Researchers from two medical schools in Japan determined that interrupting six hours of sleep in mice resulted in fat formation and insulin resistance within their livers. They examined the related molecular mechanism and identified certain genes of interest that were expressed differently among the sleep-deprived mice versus the control group. This study was highlighted as one of this month's "best of the best" as part of the American Physiological Society's APSselect program.
Quantitative MRI can differentiate between NASH and simple steatosis [SS]. This is a noninvasive way to distinguish between the two conditions, as recent studies have indicated that NASH is pathologically more severe than SS.
Recent findings indicate a statistically significant link between NAFLD and coronary artery calcification. This suggests that there is a need for coronary artery disease screening in NAFLD patients, and also reinforces the point that NAFLD is a greater public health concern than its potential to develop into NASH.
Giving mice trehalose, a sugar derived from corn starch, can activate a gene that improves insulin sensitivity in the liver, according to researchers at Washington University School of Medicine. This gene allows for better use of insulin, increased calorie burning, reduced weight gain and fat accumulation, as well as providing protection against metabolic disease.
NASH In The News
California passed a bill at the end of last month requiring the default drink offered to children in restaurants to be restricted to milk, water, sparkling water, flavored water, or nondairy milk alternative. Additionally, the default drink must be featured on menus or in advertisements for the restaurant instead of soda. This is in California’s latest effort to combat the obesity epidemic.

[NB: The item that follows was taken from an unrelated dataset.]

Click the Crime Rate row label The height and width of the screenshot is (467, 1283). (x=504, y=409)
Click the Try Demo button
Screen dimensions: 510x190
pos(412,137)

Last spring, California included coffee under Proposition 65, which labels known carcinogens with a cancer warning label. A proposition to exempt coffee from this law was recently introduced on the grounds that coffee has known health benefits; acrylamide, a natural substance but suspected carcinogen, does not have enough evidence to be ruled a true carcinogen and is only produced as a byproduct of roasting. The FDA released a statement upholding the exemption of coffee from cancer warning labels.